Copy each entry below verbatim. Skip the pictures.

INFORMATION GIVEN =
BEGIN

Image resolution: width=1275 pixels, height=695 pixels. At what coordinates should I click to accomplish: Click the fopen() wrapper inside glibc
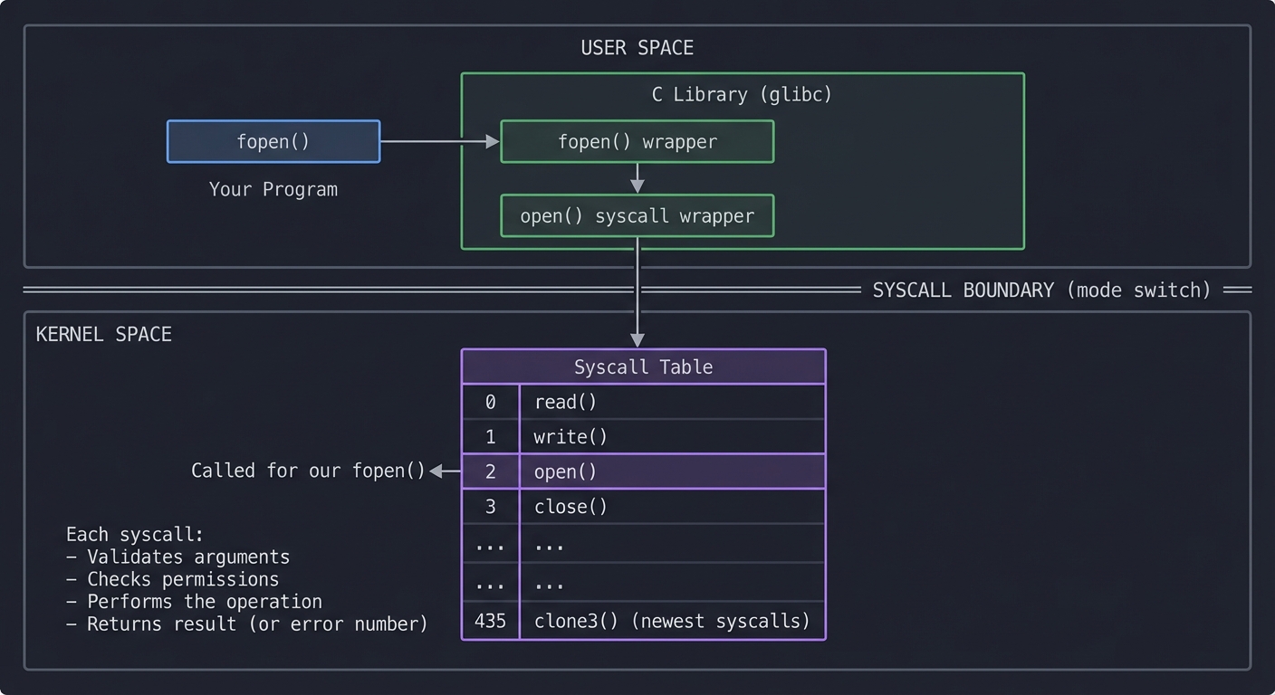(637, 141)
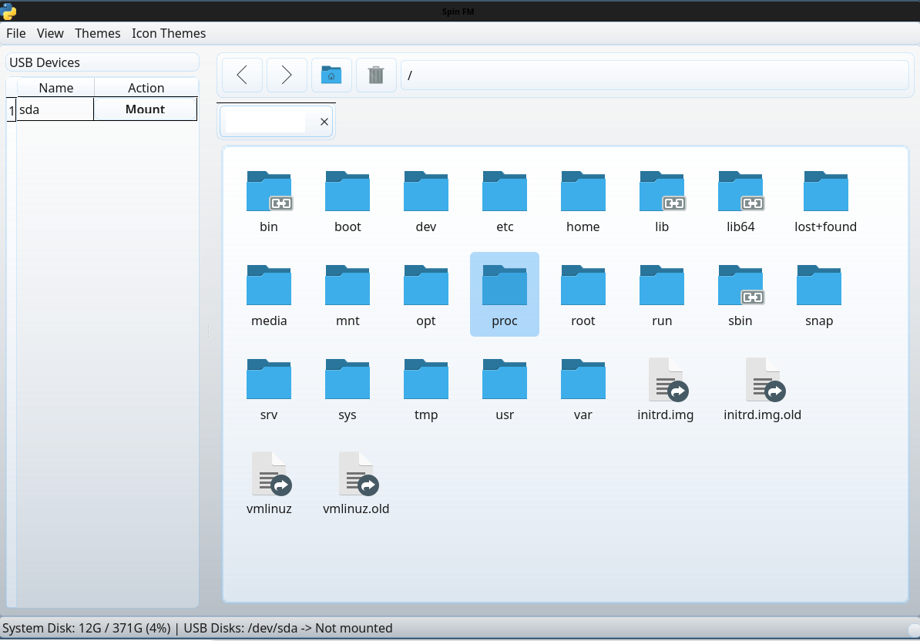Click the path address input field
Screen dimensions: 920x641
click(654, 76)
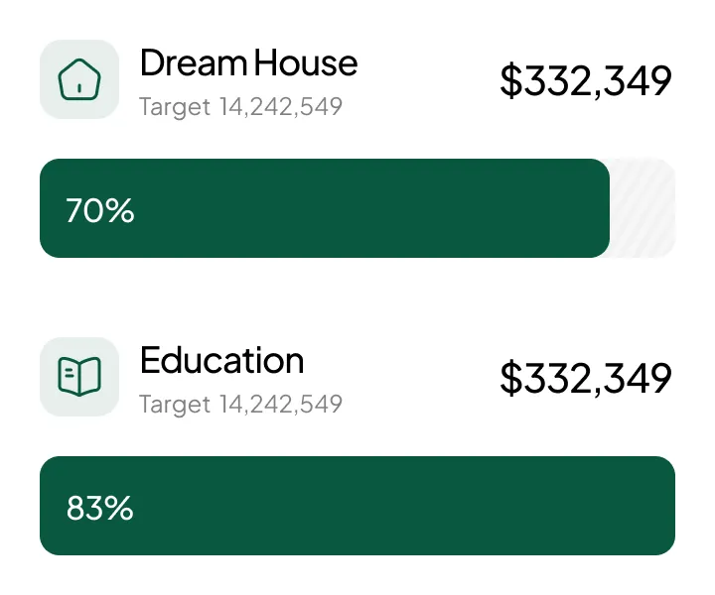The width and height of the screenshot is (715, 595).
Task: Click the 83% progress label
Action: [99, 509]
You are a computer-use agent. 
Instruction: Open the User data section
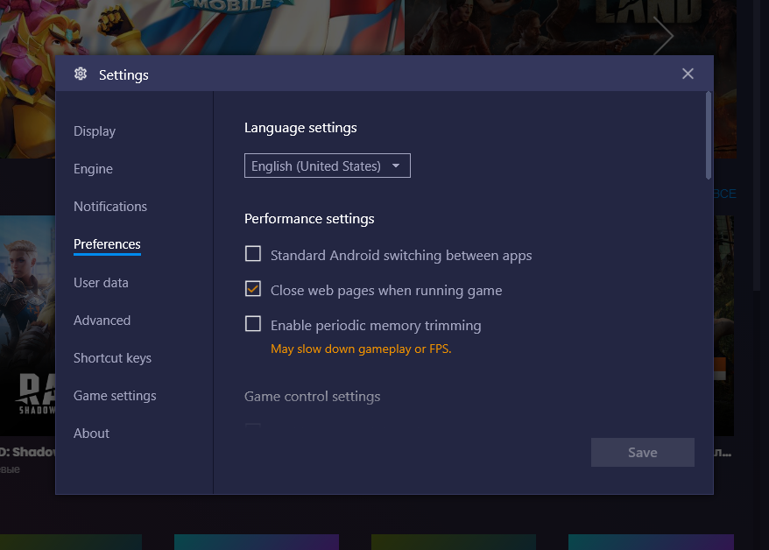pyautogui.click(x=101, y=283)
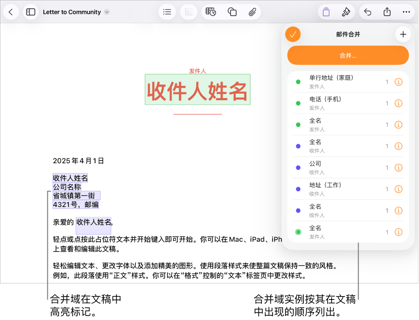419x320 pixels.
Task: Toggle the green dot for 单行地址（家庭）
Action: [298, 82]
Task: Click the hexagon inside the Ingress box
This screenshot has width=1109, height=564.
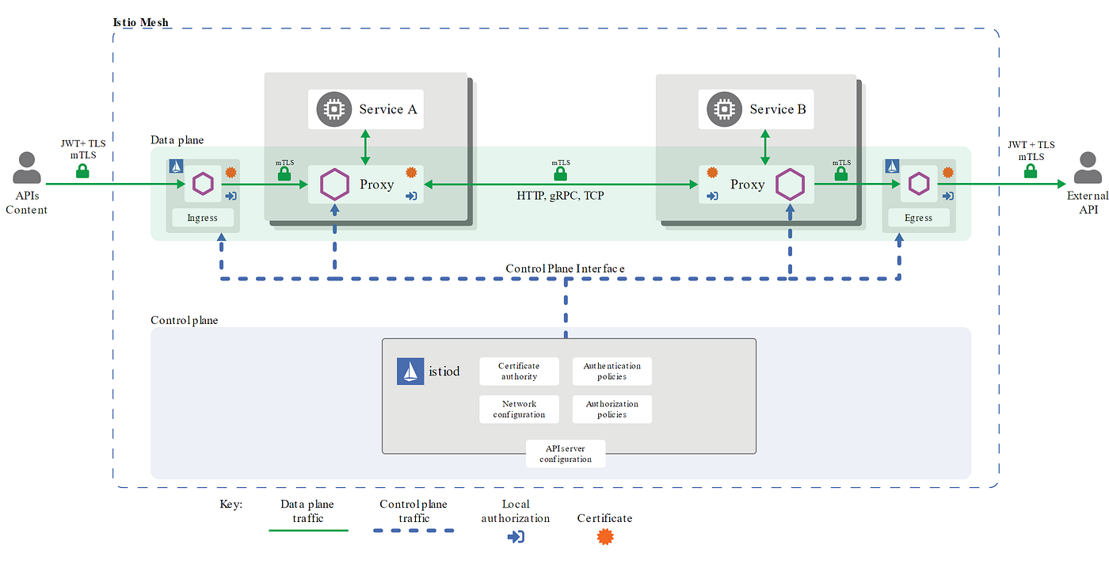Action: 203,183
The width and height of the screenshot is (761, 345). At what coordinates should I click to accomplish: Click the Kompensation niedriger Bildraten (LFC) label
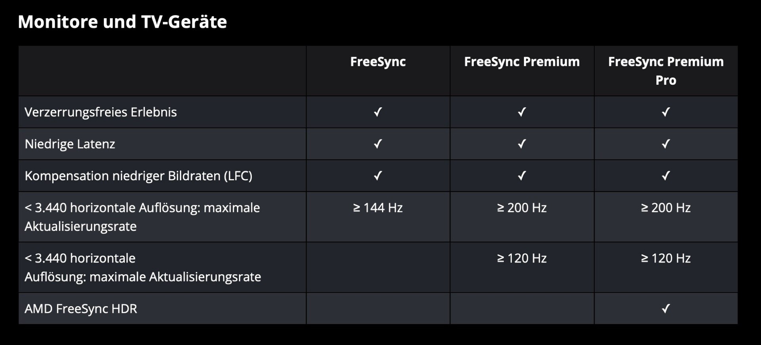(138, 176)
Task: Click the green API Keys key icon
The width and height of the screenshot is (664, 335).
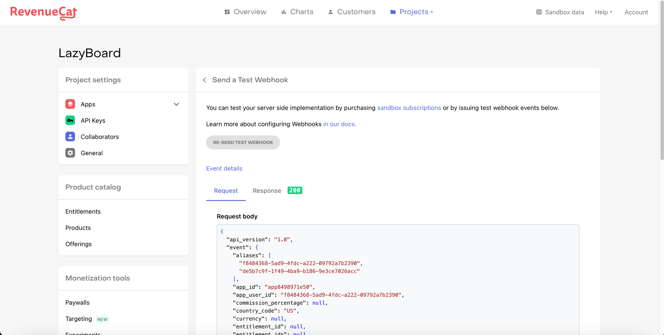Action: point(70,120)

END

REPLY =
Image resolution: width=1275 pixels, height=695 pixels. At what coordinates should I click to accomplish: Click the fopen() wrapper inside glibc
(637, 141)
Click the path address input field
Screen dimensions: 920x641
click(654, 76)
The width and height of the screenshot is (715, 595).
Task: Click the 83% progress label
Action: [99, 509]
You are a computer-use agent. 
Instruction: Open the User data section
pyautogui.click(x=101, y=283)
419x320 pixels.
Task: Toggle the green dot for 单行地址（家庭）
Action: [298, 82]
Task: Click the hexagon inside the Ingress box
This screenshot has width=1109, height=564.
Action: 203,183
The width and height of the screenshot is (761, 345). At what coordinates should I click to accomplish: Click the Kompensation niedriger Bildraten (LFC) label
(138, 176)
Task: Click the green API Keys key icon
The width and height of the screenshot is (664, 335).
Action: point(70,120)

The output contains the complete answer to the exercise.